VERS UN NOUVEAU "BRETTON WOODS" ?
Pour Dominique Moïsi, conseiller spécial de l'Institut français des relations internationales (Ifri), les circonstances ne peuvent que contraindre Nicolas Sarkozy et Angela Merkel à rapprocher une fois encore leurs points de vue.
"Plus les jours passent, moins la confiance revient, plus l'idée d'un plan Paulson a l'européenne peut apparaître comme la solution ultime", a-t-il déclaré à Reuters en faisant allusion au plan de sauvetage des banques américaines.
"Chacun le fait individuellement (...) Est-ce qu'il ne serait pas plus simple de le faire collectivement ?", a ajouté Dominique Moïsi.
Pour un ministre proche de Nicolas Sarkozy, il s'agit de "basculer de plus en plus vers une logique de coordination communautaire".
S'il est encore moins facile de s'entendre à 15 qu'à quatre, le sommet de l'Eurogroupe aura l'avantage de faire entrer dans le jeu des pays qui ont été furieux de ne pas être invités à la réunion du 4 octobre, comme l'Espagne.
Le président du gouvernement espagnol, José Luis Zapatero, a déclaré vendredi, après un déjeuner de travail à l'Elysée, qu'il avait lui-même demandé au président français une réunion d'urgence des 15 pays de la zone euro.
Ce sommet précédera de trois jours le Conseil européen des 15 et 16 octobre, qui verra les 27 pays de l'Union européenne se pencher sur la crise financière et les réponses à lui donner.

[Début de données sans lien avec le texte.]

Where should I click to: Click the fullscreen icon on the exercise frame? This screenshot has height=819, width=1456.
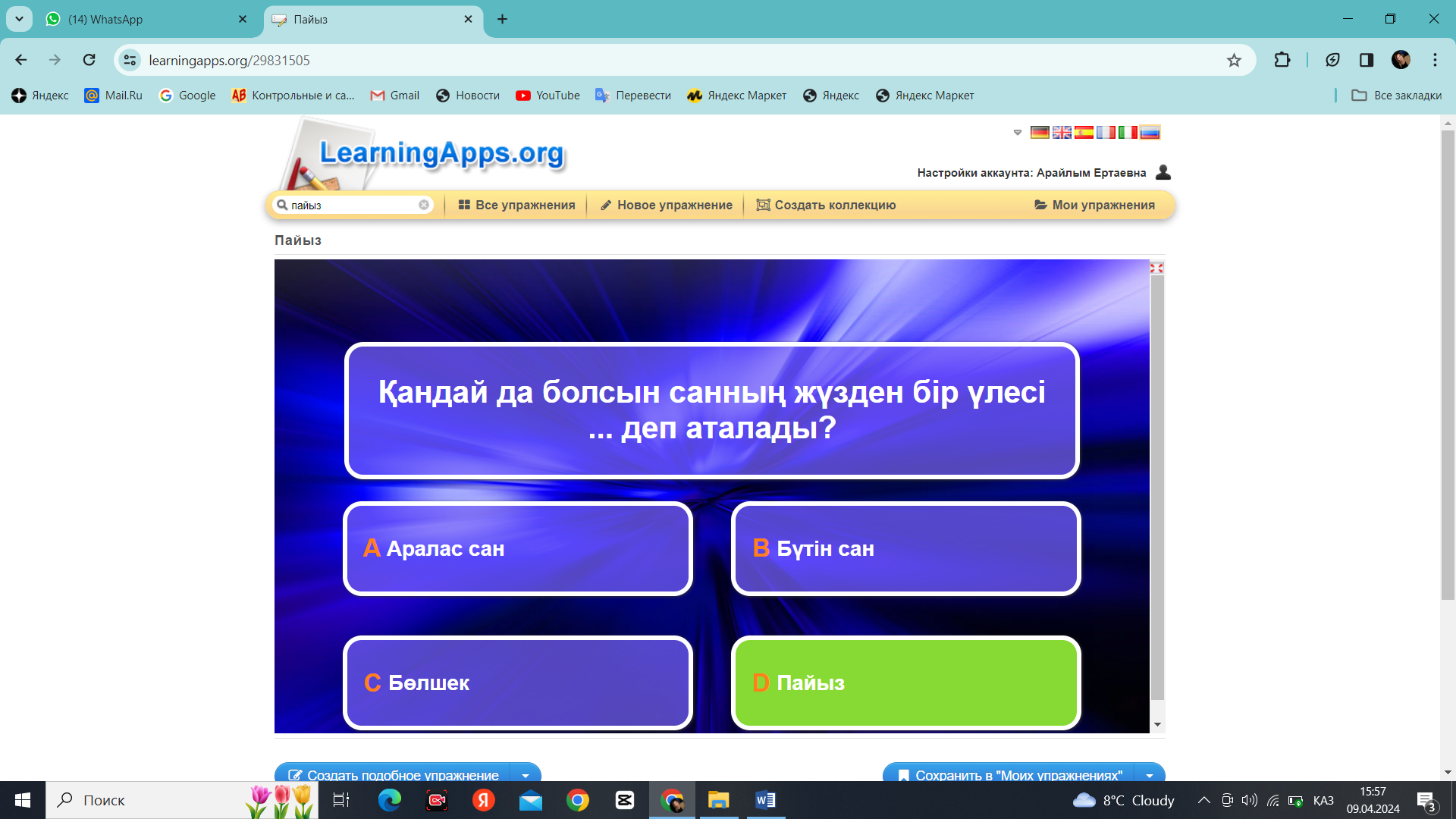[x=1156, y=268]
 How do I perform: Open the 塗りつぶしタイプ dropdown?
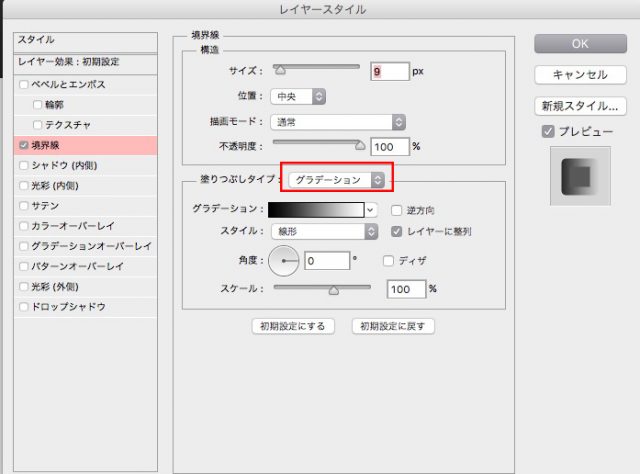tap(336, 179)
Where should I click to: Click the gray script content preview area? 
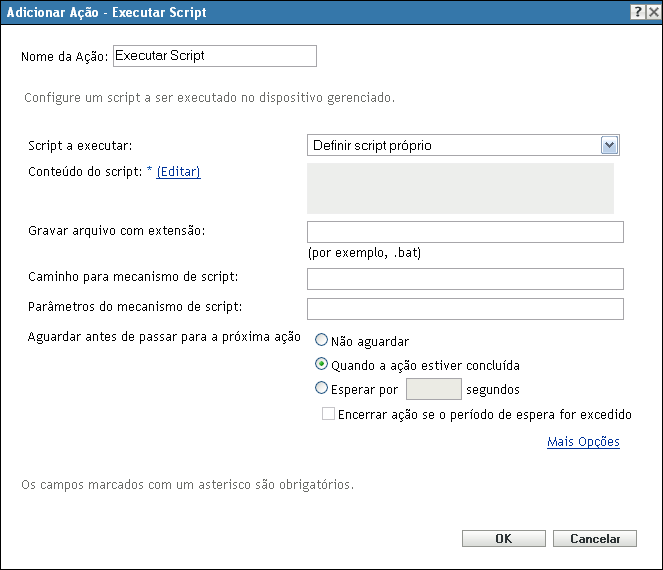460,188
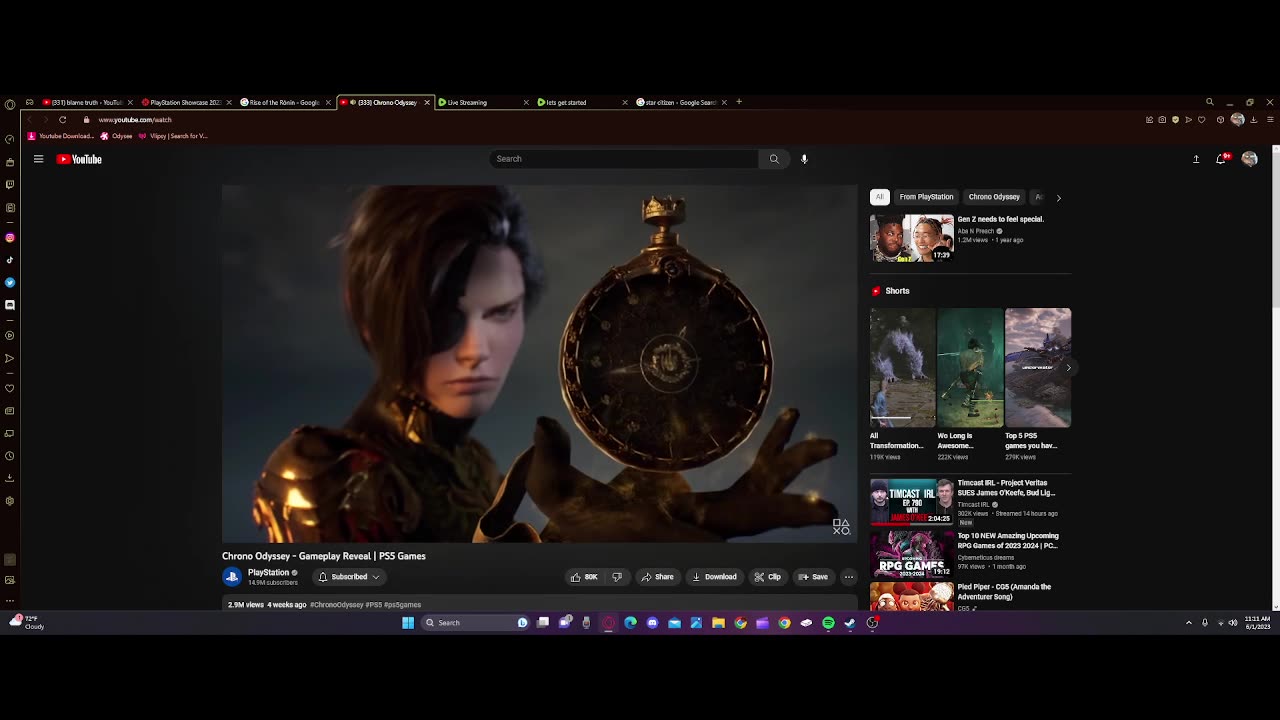1280x720 pixels.
Task: Open the YouTube hamburger guide menu
Action: [38, 159]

Pour Nicolas Sarkozy, président en exercice du Conseil européen, l'étape suivante devrait être l'organisation d'un sommet du G8 élargie aux principaux pays émergents, après les élections américaines du 4 novembre, afin de remettre à plat le système financier et monétaire mondial. Une sorte de nouveau "Bretton Woods" que le président français appelle de ses voeux et dont l'idée semble commencer à faire son chemin.